Ultimately, that’s what this is: a game of chicken, with the Rays daring St. Petersburg to blink first. But Kriseman has already called their bluff, exposing this as a desperate maneuver with no leverage. Relocation may be the team’s ultimate fate, but dangling such a nonsensical solution as a season split with another city some 2,000 miles away is laughable on its face. No government or city was going to fall for that, particularly when said city can simply say no because of a preexisting contract.
All this proposed plan does, then, is act as a slap in the face to Rays fans who want their team to stay. The team recognized that much quickly, putting out a statement from principal owner Stu Sternberg on Twitter on his commitment to “keeping baseball in Tampa Bay for generations to come.” It’s hard to see, though, how cutting the number of home games in half and sharing custody with another city counts as commitment. How exactly are attendance problems or lack of interest in Tampa going to be fixed when the team itself won’t be there for a full season?
The truth is that the Rays deserve better than what they have: a bad stadium in a poorly located area. But the fix for that isn’t some overly complicated half-measure. It’s for the team’s ownership to spend the money necessary to build a functional stadium in either St. Petersburg or Tampa. If Sternberg and the rest of his group aren’t up to that, then they should sell the team to someone who’s willing to make it happen without asking the public to do the heavy lifting financially.

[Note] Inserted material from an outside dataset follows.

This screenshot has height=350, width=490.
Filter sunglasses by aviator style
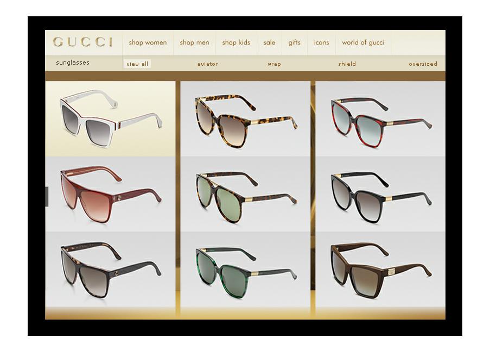click(207, 64)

Maybe at the end of the day, baseball in Tampa is an experiment that simply won’t work for a variety of reasons. But the fans there—as well as the fans in Montreal, so cruelly stripped of their Expos—shouldn’t have to settle for half a team through some harebrained cross-country scheme that features one foot constantly out the door. The solution to making the Rays work where they are doesn’t need to be—and isn’t—that hard.